I'm a firm believer in the theory that whatever music you are listening to during a specific time period can definitely influence your overall mood, behavior and general outlook on life.

The year was 1994. That Spring I pledged my fraternity, achieved a career low 1.13 GPA, and my favorite musician, Kurt Cobain, had killed himself. I ended up living down at school that summer to take classes in order to make up for the ones that I had failed. Myself and six other guys had just moved into our first off-campus residence... a sweet little ranch-style house that had been passed on from generation to generation in our fraternity, that was cleverly known as "The Ranch".

Basically at the beginning of the summer, I went into that house as the clean cut, upbeat guy I had always been. By the end of that summer, I had transformed into a totally anti-social scumbag, who was all about giving the rest of the world the two finger salute...
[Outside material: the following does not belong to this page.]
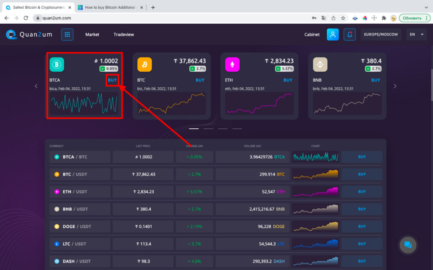Open the Tradeview menu item
Viewport: 433px width, 270px height.
[x=124, y=35]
I guess a summer of doing nothing but pining over an unattainable girl, smoking weed and drinking every single day.. and listening to nothing but Nirvana, NIN, Tool, Rage Against the Machine and Pink Floyd will dampen anyone's outlook on life.

The Fall Semester started and my whole attitude was basically, "Fuck all of these people. They're worthless.".

"We believe in nothing, Lebowski!" --Karl Hungus

I went to fraternity cocktail parties and even the formal at the end of the semester, solo. Many a time that semester my roommates would relay to me what was on a lot of people's minds.. "What the fuck is Dave's problem!?"... to which I would always just giggle sinisterly.

At the end of that year, one of my roommates, The Vo, had just gotten back from visiting a friend of his down in Virginia. In his hand was a cd he claimed that we all just had to listen to.

Upon looking at the cd cover, my initial thought was... "Pffft.. Dave Matthews Band? Geez can I have a band too?".

Get it? Dave Macchia Band... Sheesh. I'm clever.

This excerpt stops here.